Appendix 1: – More detail on Gas Pricing in the Atlantic Export LNG Trains

  1. Train 1: Twenty-year gas purchase agreements for 100% of Train 1 output were signed on 27 July 1995.  Cabot LNG (now part of GDF Suez) agreed to purchase 60% of output and Enagás (subsequently transferred to Gas Natural) the remaining 40%.  The gas is sold FOB on a netback basis. Hence, the revenues received by upstream producers are determined by the US and Spanish markets’ prices. The variations in FOB (Trinidad) price is shared between BP and Atlantic LNG on an approximate 55:45 split.  There is no wellhead floor price.  The FOB netback price in Trinidad for deliveries into the Americas is generally calculated by taking into account the difference between Henry Hub and the local price of gas (the Pricing Point Differential), subtracting a regas cost of roughly US$0.35/mmbtu (depending on the terminal), pipeline transportation and a shipping cost.  Our estimates of shipping costs vary depending on destination, but for the US Gulf Coast terminals, they are in the order of US$0.45 – 0.55/mmbtu.  Regas costs are inflated at 1% and shipping costs at 0.50%. The FOB netback price in Trinidad for deliveries into Spain is calculated by taking into account the DES (delivered ex-ship) price of the LNG in Spain, set by an oil-linked contract, and deducting a shipping cost of around US$0.80/mmbtu.
 

Woodmac estimates the weighted average forecast for the price BP will receive for its gas at the Train 1 plant entrance in 2011 is US$3.09/mcf under our current contracts.

 
  1. Trains 2 and 3 gas: are sold under a netback mechanism in which the upstream producers and the Government carry all the price risk. To guard against falls in upstream tax revenues during times of low gas prices, the government secured a floor price in the pricing mechanism of US$0.75/mmbtu.  Train 2 and 3 plants do not take any price risk (unless the gas price falls below US$0.75/mmbtu).  Instead, they charge a processing fee (‘tolling arrangement’) for the gas passing through them to recover costs and receive an agreed return (of around 12% nominal). The tolling fee in 2011 will average around US$0.83/mmbtu per unit of LNG sold. The netback gas price is calculated by taking the prevailing gas price at the point of delivery of the regasified LNG into the end-user market (primarily North America or Spain) and subtracting the re-gasification cost, the cost of shipping the LNG from Trinidad, the tolling fee, and plant losses. The FOB netback price in Trinidad for deliveries into the Americas is generally calculated by taking into account the difference between Henry Hub and the local price of gas (the Pricing Point Differential), subtracting a regas cost of roughly US$0.35/mmbtu (depending on the terminal), pipeline transportation and a shipping cost.  Our estimates of shipping costs vary depending on destination, but for the US Gulf Coast terminals, they are in the order of US$0.45 – 0.55/mmbtu.
 
  1. 3. Gas sold to Train 4 is sold under a similar tolling arrangement to T2 and T3.  The allowed rate of return for the plant is similar (11% nominal) but, because Trains 2 and 3 are effectively a two-train operation, they have slightly lower unit operating costs than T4.  Hence T4 needs to charge a somewhat higher tolling fee.  In 2011 the tolling fee will average around US$1.15/mmbtu per unit of LNG sold.
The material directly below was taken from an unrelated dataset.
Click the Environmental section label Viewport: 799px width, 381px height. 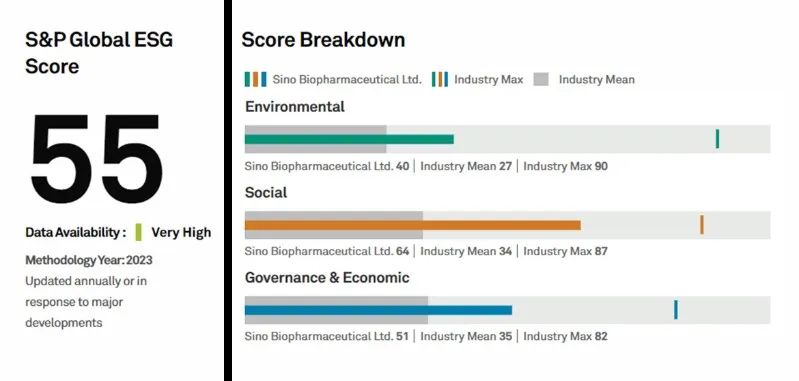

As with Trains 2 and 3,  the netback gas price is calculated by taking the prevailing gas price at the point of delivery of the liquefied LNG into the end-user market (primarily in North America) and subtracting the re-gasification cost, the cost of shipping the LNG from Trinidad, the tolling fee, and plant losses. FATCA Law Singapore 

 

Woodmac estimates the weighted average forecast for the price BP will receive for its gas at the Train 4 entrance in 2011 isUS$2.36/mcf.